=== Data to use ===

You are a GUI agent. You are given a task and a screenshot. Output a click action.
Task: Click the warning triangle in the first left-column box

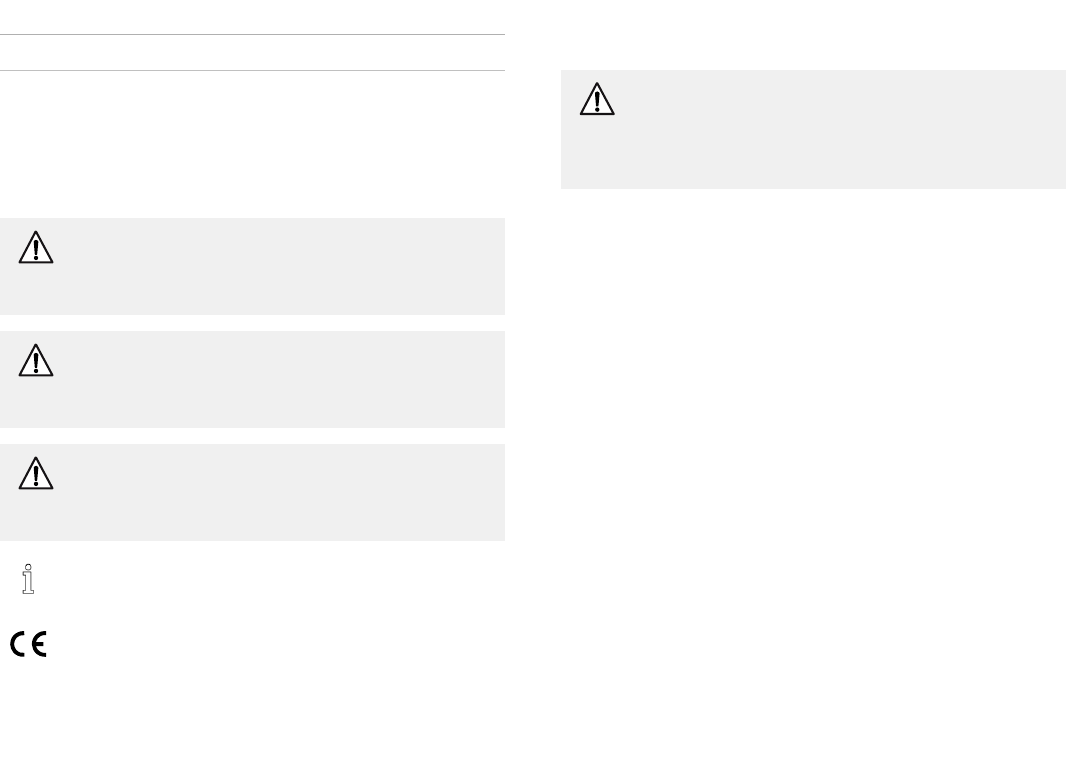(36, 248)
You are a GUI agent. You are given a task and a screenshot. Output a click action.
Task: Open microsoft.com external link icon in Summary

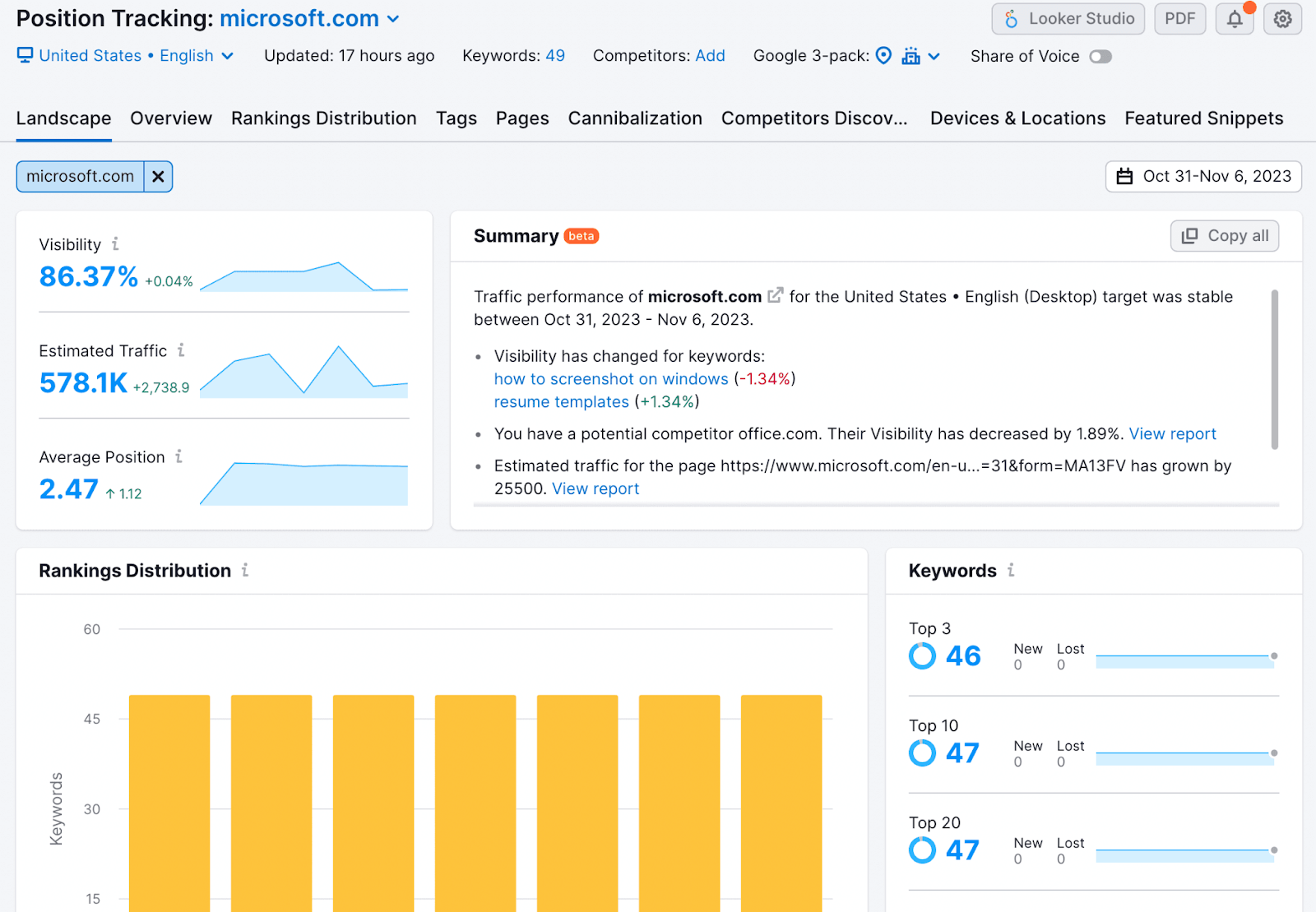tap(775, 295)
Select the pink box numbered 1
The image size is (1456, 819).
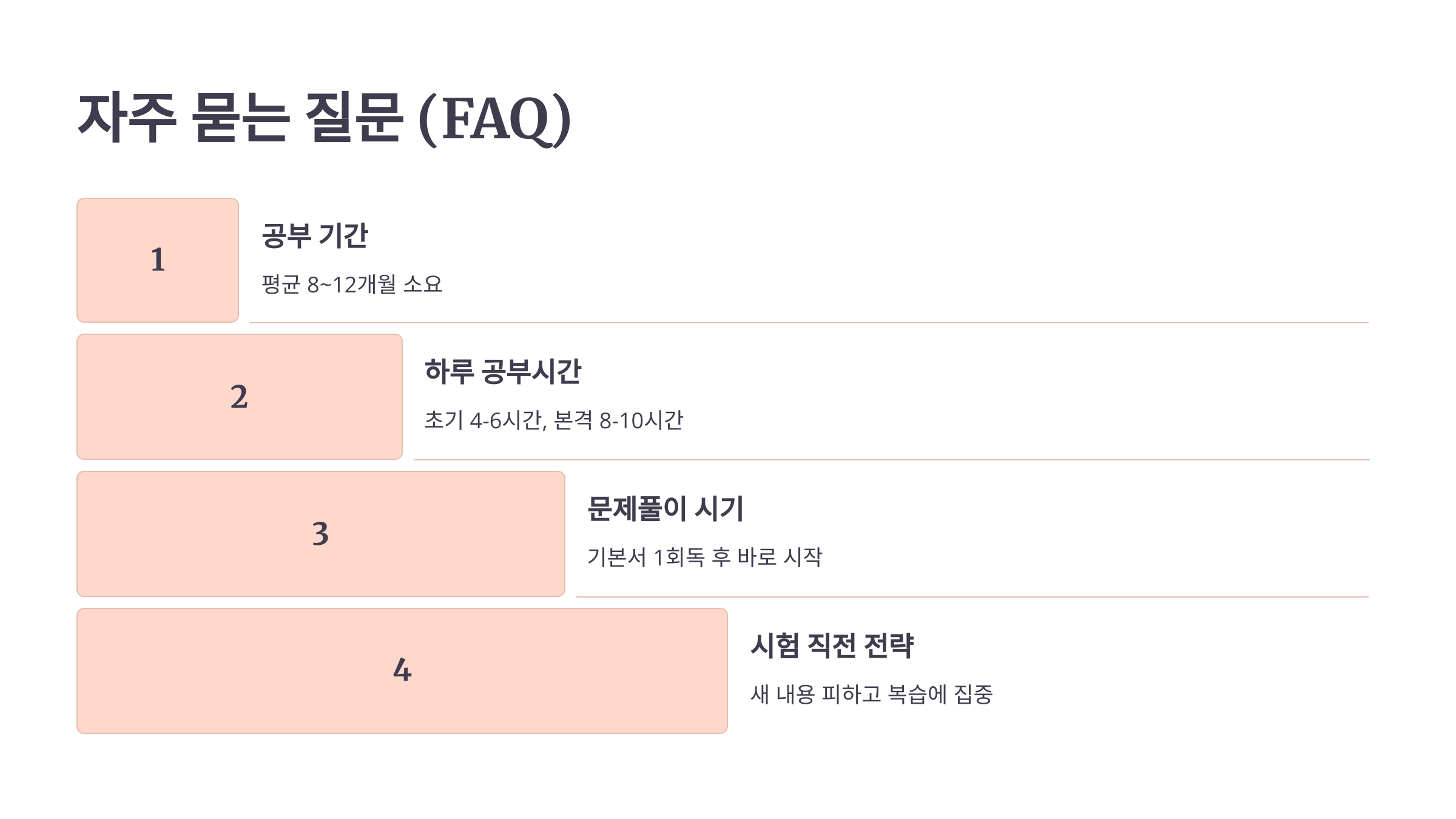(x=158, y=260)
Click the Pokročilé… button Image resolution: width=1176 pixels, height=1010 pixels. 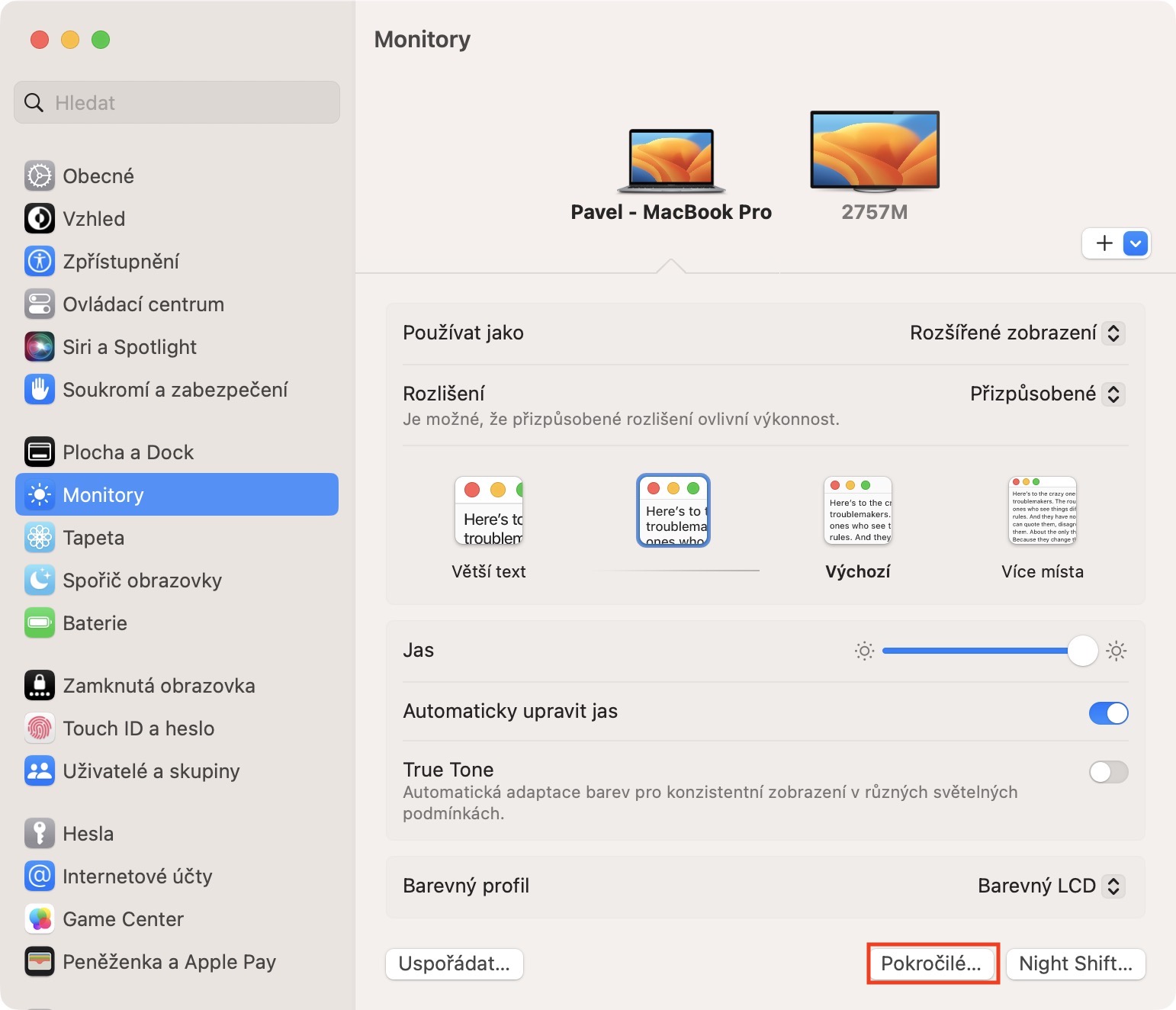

===

**Prompt**
Without the pictures, transcribe the lines from the one containing "The image size is (1456, 819)." through the end of the data, exactly and only those.

**Task response**
The image size is (1456, 819).
(x=158, y=260)
Click the Pokročilé… button Image resolution: width=1176 pixels, height=1010 pixels. 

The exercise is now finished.